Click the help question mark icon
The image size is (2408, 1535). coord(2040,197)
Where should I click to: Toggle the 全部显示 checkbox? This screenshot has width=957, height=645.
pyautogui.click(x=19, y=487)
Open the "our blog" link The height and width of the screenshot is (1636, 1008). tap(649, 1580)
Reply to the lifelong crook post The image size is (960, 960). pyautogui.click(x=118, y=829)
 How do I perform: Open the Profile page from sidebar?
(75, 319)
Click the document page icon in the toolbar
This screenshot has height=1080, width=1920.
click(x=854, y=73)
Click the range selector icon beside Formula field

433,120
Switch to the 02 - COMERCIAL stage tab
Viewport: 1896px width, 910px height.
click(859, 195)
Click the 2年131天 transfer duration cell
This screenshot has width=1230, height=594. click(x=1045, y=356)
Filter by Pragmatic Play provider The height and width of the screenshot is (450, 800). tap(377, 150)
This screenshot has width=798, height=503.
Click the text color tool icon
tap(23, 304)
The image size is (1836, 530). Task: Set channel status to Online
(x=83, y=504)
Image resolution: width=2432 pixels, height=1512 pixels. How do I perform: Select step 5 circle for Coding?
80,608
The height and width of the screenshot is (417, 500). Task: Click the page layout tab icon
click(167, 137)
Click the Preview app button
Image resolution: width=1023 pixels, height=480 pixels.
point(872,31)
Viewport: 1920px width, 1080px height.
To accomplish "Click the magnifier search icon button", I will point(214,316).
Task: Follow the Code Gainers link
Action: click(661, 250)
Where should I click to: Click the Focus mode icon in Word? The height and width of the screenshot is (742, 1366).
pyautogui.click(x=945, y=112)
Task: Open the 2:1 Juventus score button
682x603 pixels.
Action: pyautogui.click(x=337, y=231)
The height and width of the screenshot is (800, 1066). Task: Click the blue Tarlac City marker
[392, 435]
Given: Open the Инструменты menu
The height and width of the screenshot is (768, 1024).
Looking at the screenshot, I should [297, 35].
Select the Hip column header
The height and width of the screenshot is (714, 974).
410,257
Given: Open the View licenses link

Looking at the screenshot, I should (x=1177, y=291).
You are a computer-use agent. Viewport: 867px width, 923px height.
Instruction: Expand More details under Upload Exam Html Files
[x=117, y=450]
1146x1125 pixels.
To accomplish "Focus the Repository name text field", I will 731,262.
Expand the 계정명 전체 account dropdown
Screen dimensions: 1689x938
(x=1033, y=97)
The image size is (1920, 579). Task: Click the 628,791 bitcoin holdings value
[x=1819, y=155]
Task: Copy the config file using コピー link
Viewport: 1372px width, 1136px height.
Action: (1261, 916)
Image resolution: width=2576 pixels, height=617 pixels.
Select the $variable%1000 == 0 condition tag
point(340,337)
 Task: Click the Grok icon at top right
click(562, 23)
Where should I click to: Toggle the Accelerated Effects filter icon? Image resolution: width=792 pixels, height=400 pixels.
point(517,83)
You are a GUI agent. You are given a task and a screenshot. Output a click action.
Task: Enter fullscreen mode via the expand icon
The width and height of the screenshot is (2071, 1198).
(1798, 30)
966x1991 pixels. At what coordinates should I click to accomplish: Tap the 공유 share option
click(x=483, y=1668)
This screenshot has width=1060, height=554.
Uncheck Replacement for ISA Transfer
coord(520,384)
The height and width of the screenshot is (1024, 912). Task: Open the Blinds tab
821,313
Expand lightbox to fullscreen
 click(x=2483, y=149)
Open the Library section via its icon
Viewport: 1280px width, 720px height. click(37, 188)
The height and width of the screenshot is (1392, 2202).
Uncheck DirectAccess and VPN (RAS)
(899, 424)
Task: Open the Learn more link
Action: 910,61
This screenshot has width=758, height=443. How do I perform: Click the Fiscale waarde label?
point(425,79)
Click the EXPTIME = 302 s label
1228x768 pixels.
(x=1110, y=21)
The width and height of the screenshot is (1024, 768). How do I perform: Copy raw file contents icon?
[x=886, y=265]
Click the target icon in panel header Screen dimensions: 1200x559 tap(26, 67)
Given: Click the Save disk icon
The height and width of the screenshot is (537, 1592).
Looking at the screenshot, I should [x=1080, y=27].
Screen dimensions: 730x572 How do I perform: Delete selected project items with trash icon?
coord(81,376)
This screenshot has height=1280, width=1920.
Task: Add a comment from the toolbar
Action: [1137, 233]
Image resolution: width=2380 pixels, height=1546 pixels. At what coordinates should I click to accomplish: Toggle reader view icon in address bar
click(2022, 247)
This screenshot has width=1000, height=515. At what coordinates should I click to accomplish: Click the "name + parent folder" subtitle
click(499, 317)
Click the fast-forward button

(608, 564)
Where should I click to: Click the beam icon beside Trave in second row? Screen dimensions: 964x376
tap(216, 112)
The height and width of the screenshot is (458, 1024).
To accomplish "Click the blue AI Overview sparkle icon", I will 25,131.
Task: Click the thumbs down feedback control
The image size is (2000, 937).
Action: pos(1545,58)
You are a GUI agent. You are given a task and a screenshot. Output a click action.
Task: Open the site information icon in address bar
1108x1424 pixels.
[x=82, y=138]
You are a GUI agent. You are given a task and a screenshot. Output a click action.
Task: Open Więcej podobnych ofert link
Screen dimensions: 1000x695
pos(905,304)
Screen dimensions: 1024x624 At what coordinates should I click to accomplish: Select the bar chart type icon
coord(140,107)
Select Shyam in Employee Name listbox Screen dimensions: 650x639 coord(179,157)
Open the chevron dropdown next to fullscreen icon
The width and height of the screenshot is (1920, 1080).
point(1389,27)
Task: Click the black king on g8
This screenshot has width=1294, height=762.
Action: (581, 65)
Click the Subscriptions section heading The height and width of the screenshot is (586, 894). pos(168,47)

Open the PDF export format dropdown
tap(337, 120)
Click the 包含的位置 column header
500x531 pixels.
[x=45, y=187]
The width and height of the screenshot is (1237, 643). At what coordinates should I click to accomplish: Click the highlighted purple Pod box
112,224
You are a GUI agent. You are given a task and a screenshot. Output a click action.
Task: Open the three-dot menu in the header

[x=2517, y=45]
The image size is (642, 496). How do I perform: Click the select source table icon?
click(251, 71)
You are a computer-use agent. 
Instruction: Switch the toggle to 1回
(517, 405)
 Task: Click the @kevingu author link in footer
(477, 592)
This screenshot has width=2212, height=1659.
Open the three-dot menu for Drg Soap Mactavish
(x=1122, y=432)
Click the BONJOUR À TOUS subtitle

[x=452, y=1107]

* [PROBLEM TO SOLVE]: Reproduce all of the lines above without any changes.

* [FINISHED ANSWER]:
Click the help question mark icon
The image size is (2408, 1535). coord(2040,197)
Where should I click to: Toggle the 全部显示 checkbox? This screenshot has width=957, height=645.
pyautogui.click(x=19, y=487)
Open the "our blog" link The height and width of the screenshot is (1636, 1008). tap(649, 1580)
Reply to the lifelong crook post The image size is (960, 960). pyautogui.click(x=118, y=829)
 How do I perform: Open the Profile page from sidebar?
(75, 319)
Click the document page icon in the toolbar
This screenshot has height=1080, width=1920.
click(x=854, y=73)
Click the range selector icon beside Formula field

433,120
Switch to the 02 - COMERCIAL stage tab
Viewport: 1896px width, 910px height.
click(859, 195)
Click the 2年131天 transfer duration cell
This screenshot has width=1230, height=594. click(x=1045, y=356)
Filter by Pragmatic Play provider The height and width of the screenshot is (450, 800). tap(377, 150)
This screenshot has width=798, height=503.
Click the text color tool icon
tap(23, 304)
The image size is (1836, 530). Task: Set channel status to Online
(x=83, y=504)
Image resolution: width=2432 pixels, height=1512 pixels. How do I perform: Select step 5 circle for Coding?
80,608
The height and width of the screenshot is (417, 500). Task: Click the page layout tab icon
click(167, 137)
Click the Preview app button
Image resolution: width=1023 pixels, height=480 pixels.
point(872,31)
Viewport: 1920px width, 1080px height.
To accomplish "Click the magnifier search icon button", I will point(214,316).
Task: Follow the Code Gainers link
Action: click(661, 250)
Where should I click to: Click the Focus mode icon in Word? The height and width of the screenshot is (742, 1366).
pyautogui.click(x=945, y=112)
Task: Open the 2:1 Juventus score button
682x603 pixels.
Action: pyautogui.click(x=337, y=231)
The height and width of the screenshot is (800, 1066). Task: Click the blue Tarlac City marker
[392, 435]
Given: Open the Инструменты menu
The height and width of the screenshot is (768, 1024).
Looking at the screenshot, I should [297, 35].
Select the Hip column header
The height and width of the screenshot is (714, 974).
410,257
Given: Open the View licenses link

Looking at the screenshot, I should (x=1177, y=291).
You are a computer-use agent. Viewport: 867px width, 923px height.
Instruction: Expand More details under Upload Exam Html Files
[x=117, y=450]
1146x1125 pixels.
To accomplish "Focus the Repository name text field", I will 731,262.
Expand the 계정명 전체 account dropdown
Screen dimensions: 1689x938
(x=1033, y=97)
The image size is (1920, 579). Task: Click the 628,791 bitcoin holdings value
[x=1819, y=155]
Task: Copy the config file using コピー link
Viewport: 1372px width, 1136px height.
Action: (1261, 916)
Image resolution: width=2576 pixels, height=617 pixels.
Select the $variable%1000 == 0 condition tag
point(340,337)
 Task: Click the Grok icon at top right
click(562, 23)
Where should I click to: Toggle the Accelerated Effects filter icon? Image resolution: width=792 pixels, height=400 pixels.
point(517,83)
You are a GUI agent. You are given a task and a screenshot. Output a click action.
Task: Enter fullscreen mode via the expand icon
The width and height of the screenshot is (2071, 1198).
(1798, 30)
966x1991 pixels. At what coordinates should I click to accomplish: Tap the 공유 share option
click(x=483, y=1668)
This screenshot has width=1060, height=554.
Uncheck Replacement for ISA Transfer
coord(520,384)
The height and width of the screenshot is (1024, 912). Task: Open the Blinds tab
821,313
Expand lightbox to fullscreen
 click(x=2483, y=149)
Open the Library section via its icon
Viewport: 1280px width, 720px height. click(37, 188)
The height and width of the screenshot is (1392, 2202).
Uncheck DirectAccess and VPN (RAS)
(899, 424)
Task: Open the Learn more link
Action: 910,61
This screenshot has width=758, height=443. How do I perform: Click the Fiscale waarde label?
point(425,79)
Click the EXPTIME = 302 s label
1228x768 pixels.
(x=1110, y=21)
The width and height of the screenshot is (1024, 768). How do I perform: Copy raw file contents icon?
[x=886, y=265]
Click the target icon in panel header Screen dimensions: 1200x559 tap(26, 67)
Given: Click the Save disk icon
The height and width of the screenshot is (537, 1592).
Looking at the screenshot, I should [x=1080, y=27].
Screen dimensions: 730x572 How do I perform: Delete selected project items with trash icon?
coord(81,376)
This screenshot has height=1280, width=1920.
Task: Add a comment from the toolbar
Action: [1137, 233]
Image resolution: width=2380 pixels, height=1546 pixels. At what coordinates should I click to accomplish: Toggle reader view icon in address bar
click(2022, 247)
This screenshot has width=1000, height=515. At what coordinates should I click to accomplish: Click the "name + parent folder" subtitle
click(499, 317)
Click the fast-forward button

(608, 564)
Where should I click to: Click the beam icon beside Trave in second row? Screen dimensions: 964x376
tap(216, 112)
The height and width of the screenshot is (458, 1024).
To accomplish "Click the blue AI Overview sparkle icon", I will 25,131.
Task: Click the thumbs down feedback control
The image size is (2000, 937).
Action: pos(1545,58)
You are a GUI agent. You are given a task and a screenshot. Output a click action.
Task: Open the site information icon in address bar
1108x1424 pixels.
[x=82, y=138]
You are a GUI agent. You are given a task and a screenshot. Output a click action.
Task: Open Więcej podobnych ofert link
Screen dimensions: 1000x695
pos(905,304)
Screen dimensions: 1024x624 At what coordinates should I click to accomplish: Select the bar chart type icon
coord(140,107)
Select Shyam in Employee Name listbox Screen dimensions: 650x639 coord(179,157)
Open the chevron dropdown next to fullscreen icon
The width and height of the screenshot is (1920, 1080).
point(1389,27)
Task: Click the black king on g8
This screenshot has width=1294, height=762.
Action: (581, 65)
Click the Subscriptions section heading The height and width of the screenshot is (586, 894). pos(168,47)

Open the PDF export format dropdown
tap(337, 120)
Click the 包含的位置 column header
500x531 pixels.
[x=45, y=187]
The width and height of the screenshot is (1237, 643). At what coordinates should I click to accomplish: Click the highlighted purple Pod box
112,224
You are a GUI agent. You are given a task and a screenshot. Output a click action.
Task: Open the three-dot menu in the header

[x=2517, y=45]
The image size is (642, 496). How do I perform: Click the select source table icon?
click(251, 71)
You are a computer-use agent. 
Instruction: Switch the toggle to 1回
(517, 405)
 Task: Click the @kevingu author link in footer
(477, 592)
This screenshot has width=2212, height=1659.
Open the three-dot menu for Drg Soap Mactavish
(x=1122, y=432)
Click the BONJOUR À TOUS subtitle

[x=452, y=1107]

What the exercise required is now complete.